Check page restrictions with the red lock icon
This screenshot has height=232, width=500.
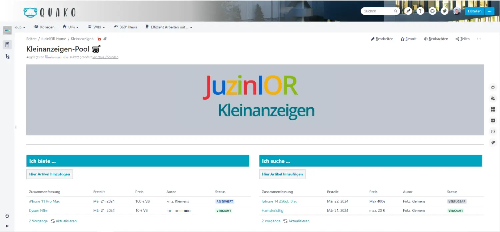(x=99, y=39)
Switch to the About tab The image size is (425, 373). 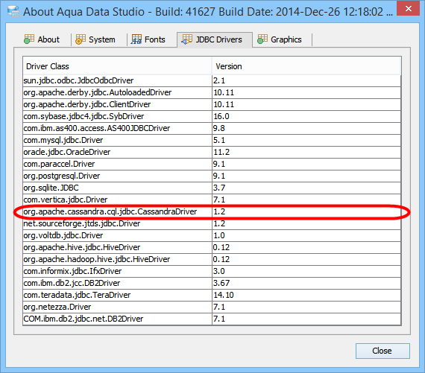coord(43,39)
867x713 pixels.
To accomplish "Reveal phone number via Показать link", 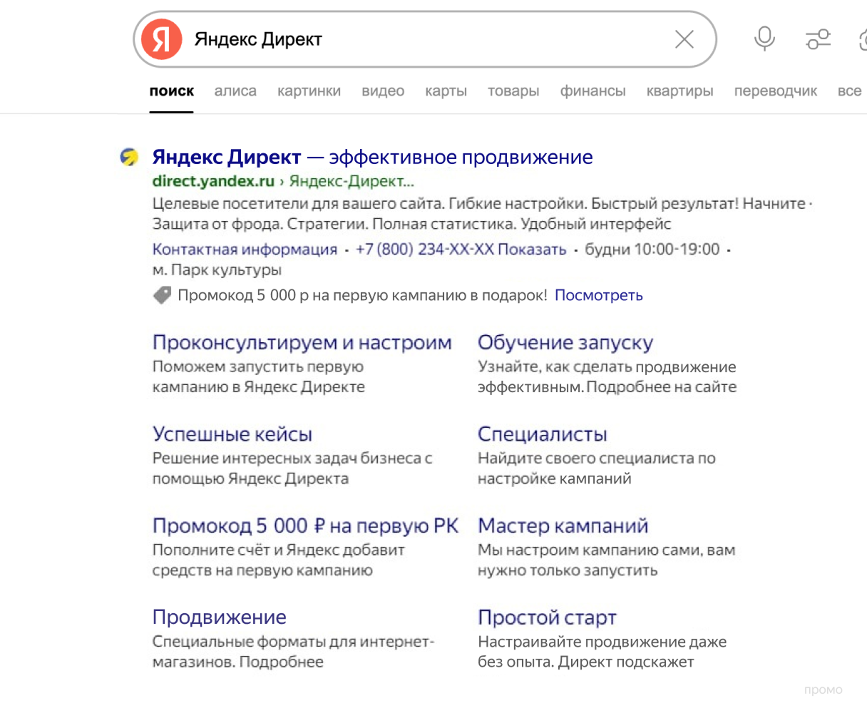I will point(531,250).
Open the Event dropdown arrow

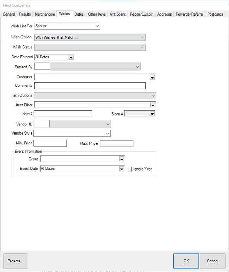pos(122,159)
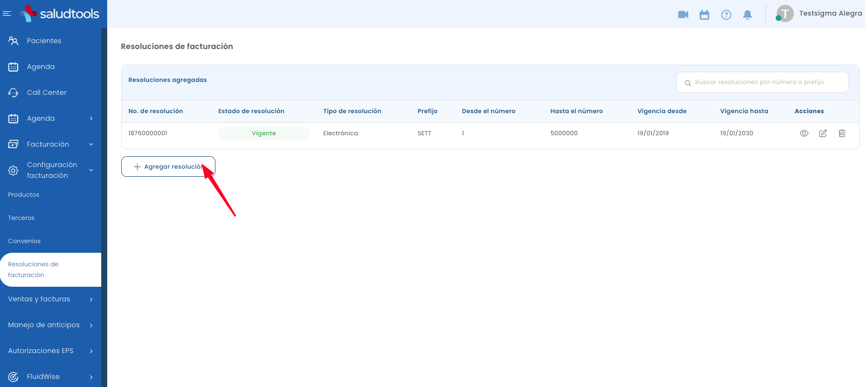Go to Call Center section
This screenshot has width=865, height=387.
coord(46,93)
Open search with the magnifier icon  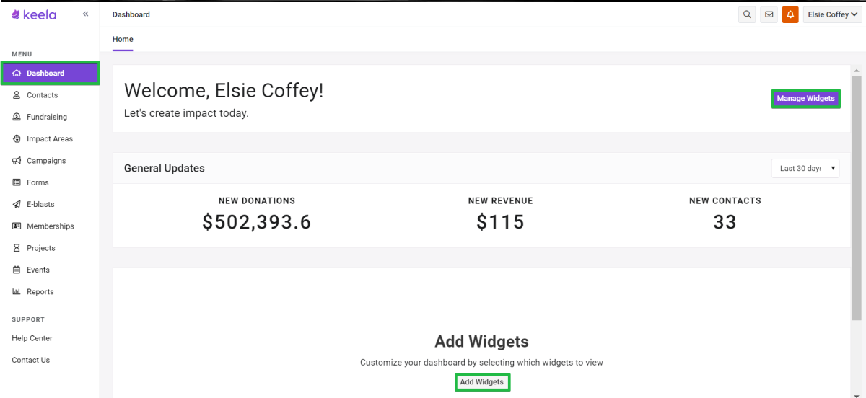tap(747, 14)
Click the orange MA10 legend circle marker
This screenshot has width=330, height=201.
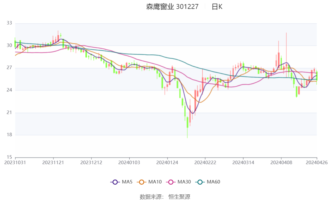[x=141, y=182]
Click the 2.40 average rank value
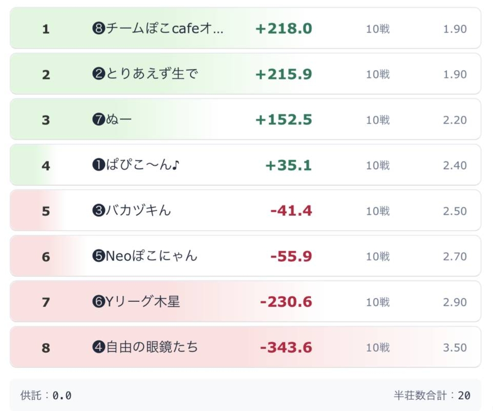The image size is (493, 411). (x=455, y=166)
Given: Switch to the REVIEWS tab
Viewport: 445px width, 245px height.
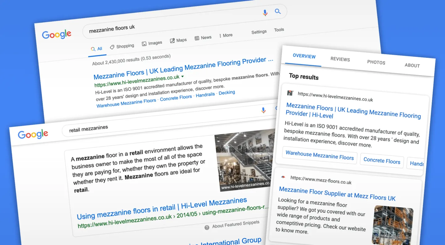Looking at the screenshot, I should click(340, 59).
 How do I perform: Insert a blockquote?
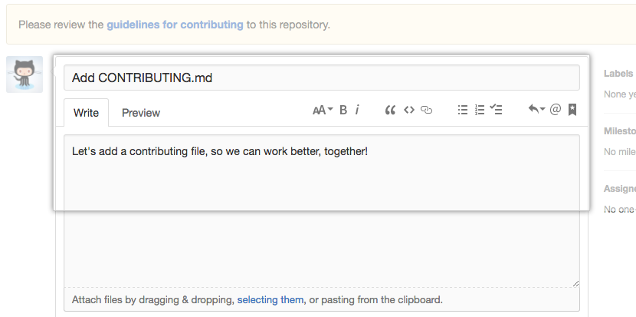390,110
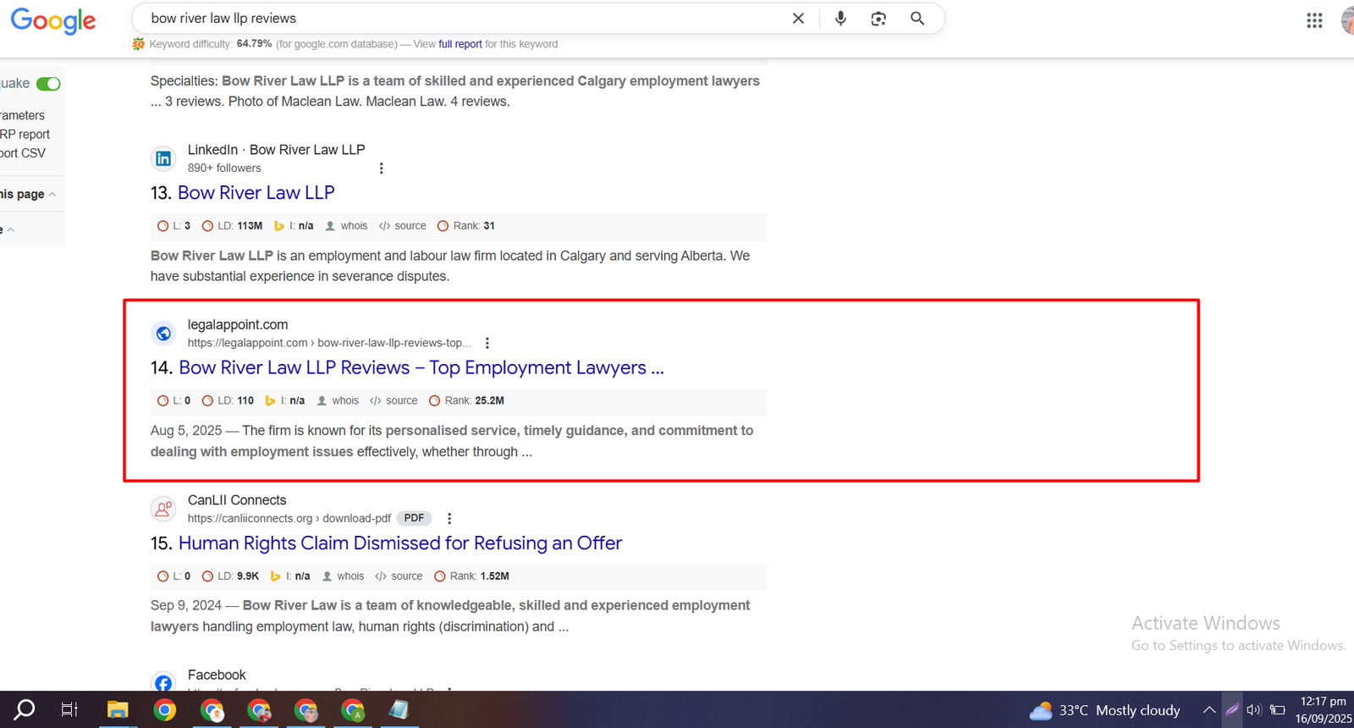Click Export CSV in SEOquake sidebar
Image resolution: width=1354 pixels, height=728 pixels.
pyautogui.click(x=24, y=153)
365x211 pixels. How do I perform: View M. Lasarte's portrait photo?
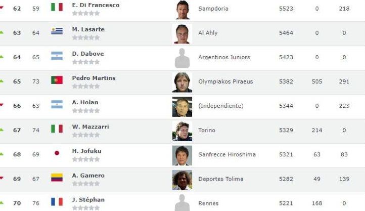pos(182,33)
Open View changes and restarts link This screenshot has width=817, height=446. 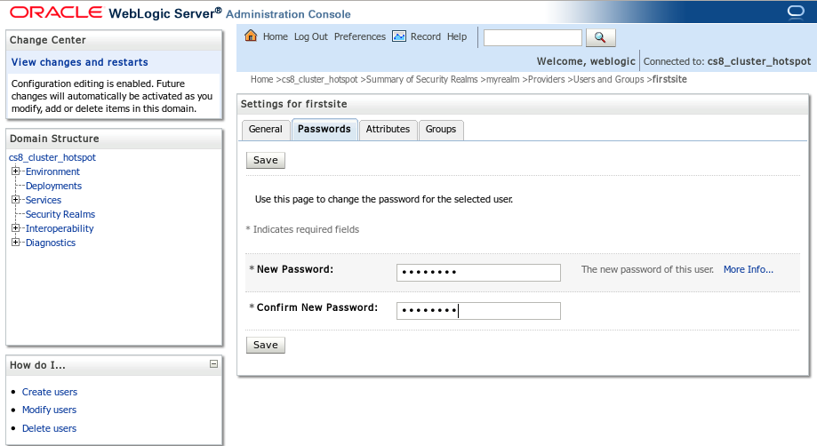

▶ **EXERCISE DETAILS**
Print only the lines running from the line that contains "365x211 pixels. How" to the final line of the listing, both included. Omit every picture.

▶ **EXERCISE RESULT**
365x211 pixels. How do I perform: View M. Lasarte's portrait photo?
pos(182,33)
Open View changes and restarts link This screenshot has width=817, height=446. 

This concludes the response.